-- Opening Marker --

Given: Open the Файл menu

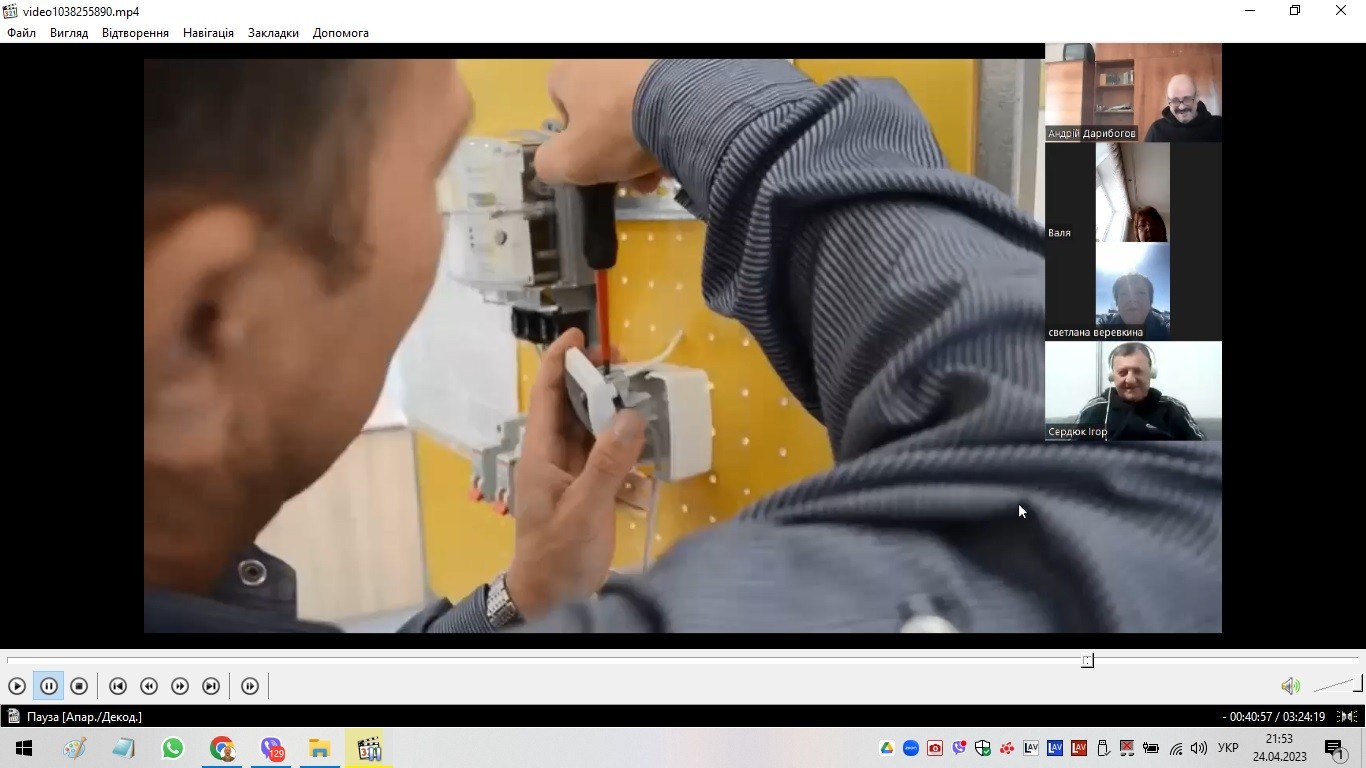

-- Closing Marker --
-- Opening Marker --

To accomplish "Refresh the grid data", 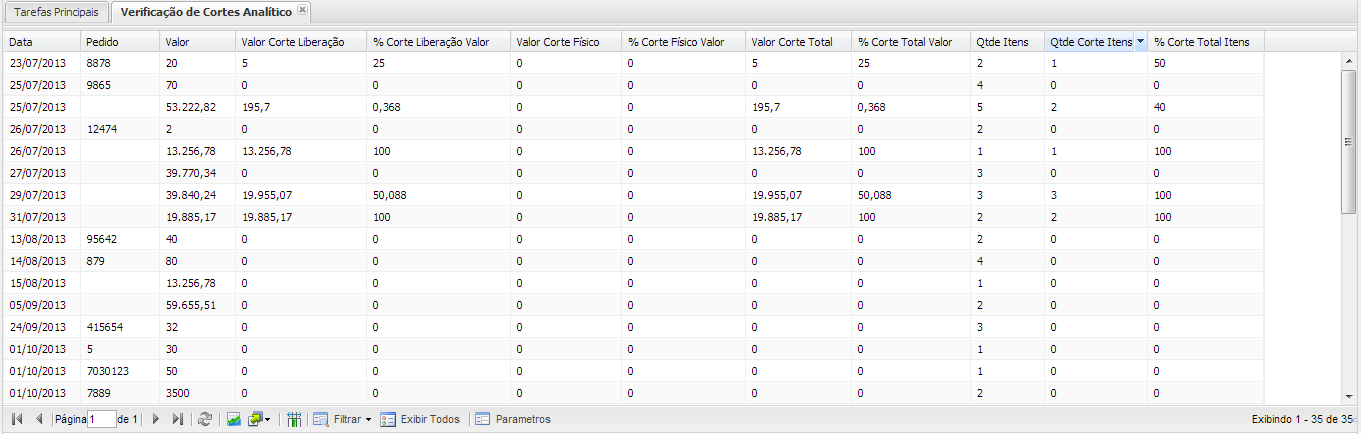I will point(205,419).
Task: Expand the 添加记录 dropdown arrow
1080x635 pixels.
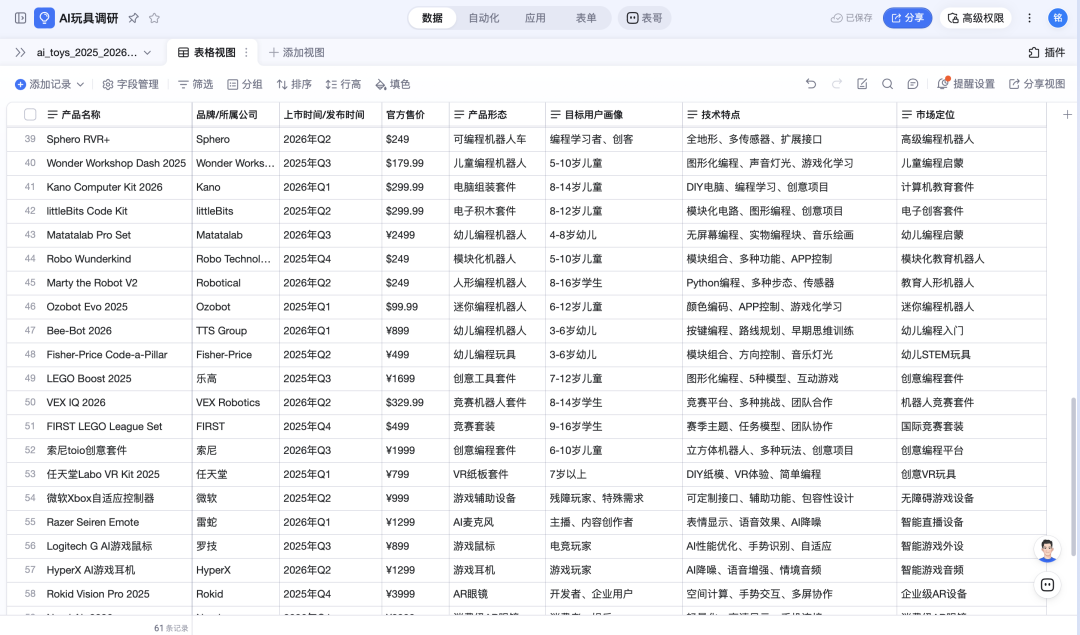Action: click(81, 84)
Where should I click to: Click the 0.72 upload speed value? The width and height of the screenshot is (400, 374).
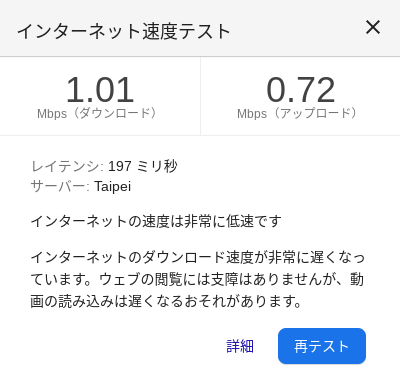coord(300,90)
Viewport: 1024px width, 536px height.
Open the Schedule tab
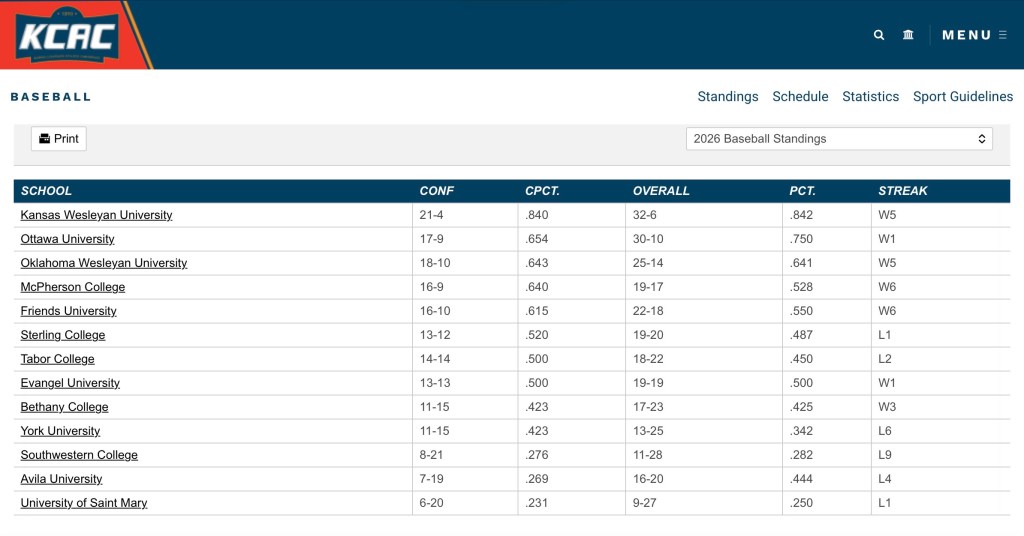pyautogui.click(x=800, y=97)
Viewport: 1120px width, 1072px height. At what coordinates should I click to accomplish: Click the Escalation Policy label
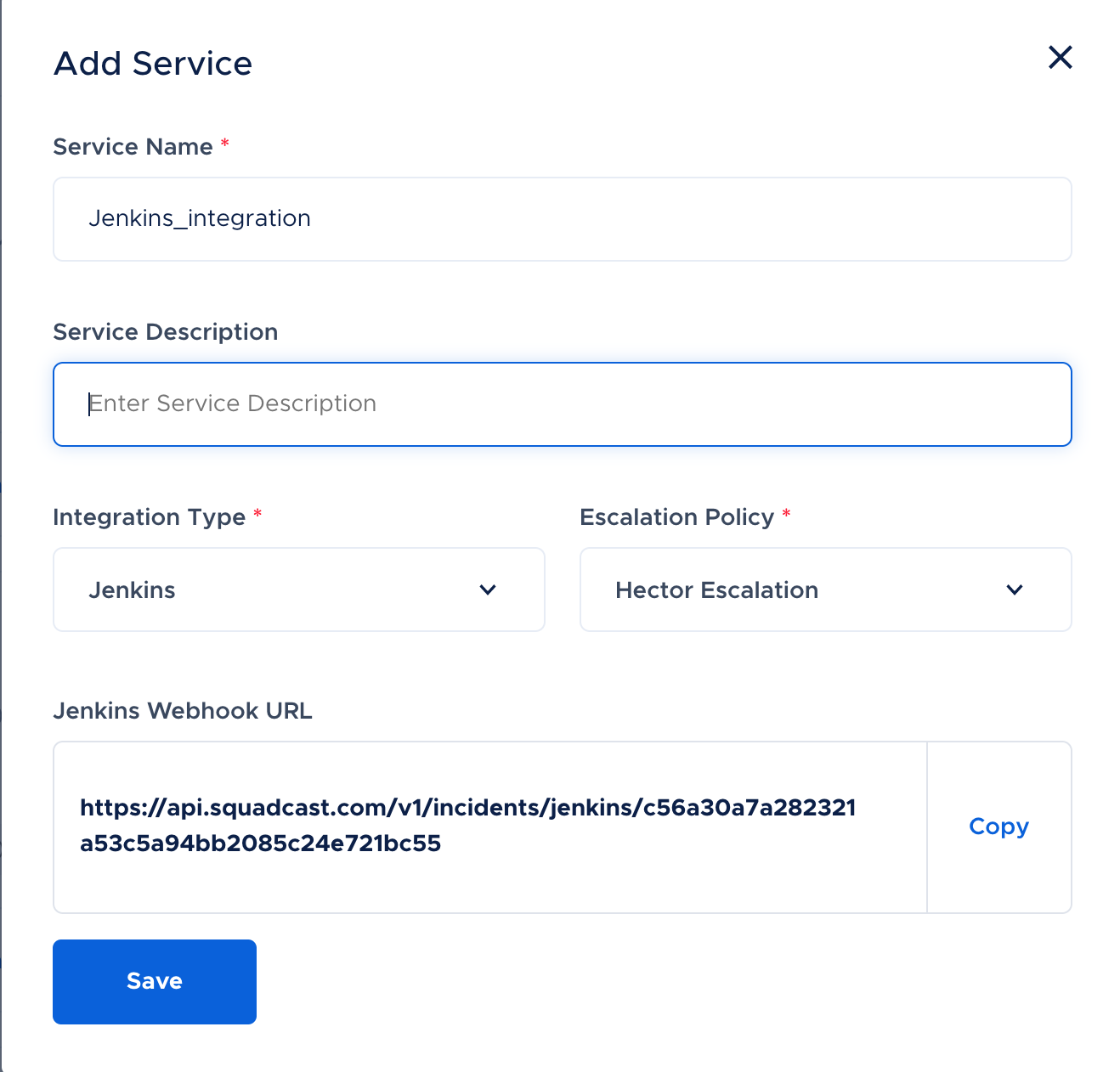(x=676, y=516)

-- Closing Marker --
-- Opening Marker --

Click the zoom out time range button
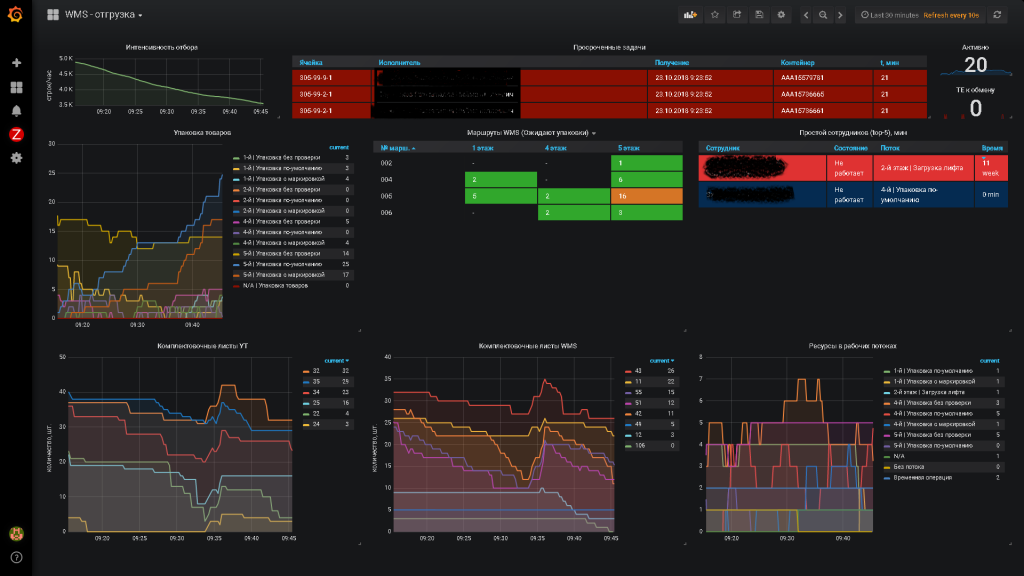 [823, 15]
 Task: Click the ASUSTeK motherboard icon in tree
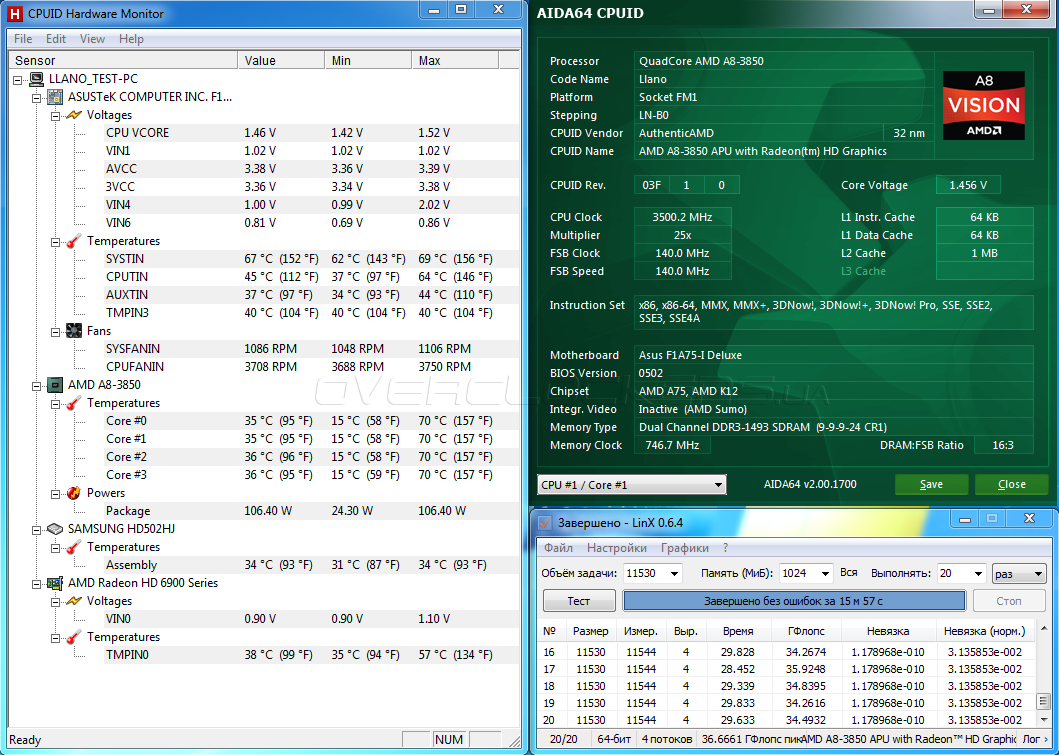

-- Closing Marker --

**Problem statement**
Copy out each line of the entries where the word "Task" is found.

**Response to the exercise**
Task: Expand the 添加记录 dropdown arrow
 Task: Click the ASUSTeK motherboard icon in tree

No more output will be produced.